Cells of the five tested strains were grown overnight in TSB in the presence and absence of 1 mM formaldehyde in a shaking incubator, harvested by centrifugation, and resuspended in sterile saline to an OD600 ~ 1. The cell suspensions were mixed with a 3 × reducing Laemmli buffer [41]. These samples were then heated at 95 °C for 10 min in a thermal cycler (Boeco, Germany) before loading on a 10% SDS-PAGE gel. Gels were afterwards stained with Coomassie blue [41], visualized, and photographed using a gel documentation system (UVP, Germany).

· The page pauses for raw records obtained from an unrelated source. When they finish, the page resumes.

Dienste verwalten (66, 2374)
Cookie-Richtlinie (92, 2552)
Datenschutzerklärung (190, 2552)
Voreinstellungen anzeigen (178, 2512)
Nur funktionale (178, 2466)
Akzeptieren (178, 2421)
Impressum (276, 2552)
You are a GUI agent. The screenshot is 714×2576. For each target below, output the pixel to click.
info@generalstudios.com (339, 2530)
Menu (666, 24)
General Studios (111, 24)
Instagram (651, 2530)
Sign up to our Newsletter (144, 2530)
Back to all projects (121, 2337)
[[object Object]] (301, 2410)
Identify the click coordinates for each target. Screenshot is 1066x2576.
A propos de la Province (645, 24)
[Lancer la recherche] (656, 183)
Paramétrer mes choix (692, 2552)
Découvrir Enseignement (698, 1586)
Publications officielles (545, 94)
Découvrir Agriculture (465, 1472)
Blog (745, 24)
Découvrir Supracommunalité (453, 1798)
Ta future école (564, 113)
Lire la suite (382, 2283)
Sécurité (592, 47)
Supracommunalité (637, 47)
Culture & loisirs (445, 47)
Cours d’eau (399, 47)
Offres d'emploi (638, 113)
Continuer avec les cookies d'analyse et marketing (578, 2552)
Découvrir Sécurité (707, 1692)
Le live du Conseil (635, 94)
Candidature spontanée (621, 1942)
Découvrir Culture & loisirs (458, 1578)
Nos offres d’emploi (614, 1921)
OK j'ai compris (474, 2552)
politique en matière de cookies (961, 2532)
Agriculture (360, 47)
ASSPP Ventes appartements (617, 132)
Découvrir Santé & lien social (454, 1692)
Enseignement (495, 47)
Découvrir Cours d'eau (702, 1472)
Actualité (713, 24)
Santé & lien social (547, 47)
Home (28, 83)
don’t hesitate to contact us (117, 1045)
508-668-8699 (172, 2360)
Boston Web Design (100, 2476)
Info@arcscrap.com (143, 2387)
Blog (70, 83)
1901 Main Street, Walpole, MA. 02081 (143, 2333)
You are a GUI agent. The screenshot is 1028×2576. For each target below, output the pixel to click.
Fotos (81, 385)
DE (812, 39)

Murine pulmonary clearance model

The pulmonary clearance model in mice was carried out as previously described [42]. Briefly, five groups (n = 6) of 6–8-week-old female BALB/C mice were infected intranasally by injecting 40 μl of a bacterial suspension (∼5 × 106 CFU) of each of the WT O35E, ΔfghA, ΔfghA/R, ΔadhC-fghA, and ΔadhC-fghA/R into the nostrils under anesthesia using 250 µL of 25 µg/mL 2,2,2-tribromoethanol. Four-and-a-half-hour post-inoculation, mice were sacrificed by an overdose of the anesthesia (750 µL of 25 µg/mL 2,2,2-tribromoethanol), followed by cervical dislocation. The lungs were excised, homogenized, serially diluted, and plated on TSB agar. Plates were incubated for 48 h followed by colony counting.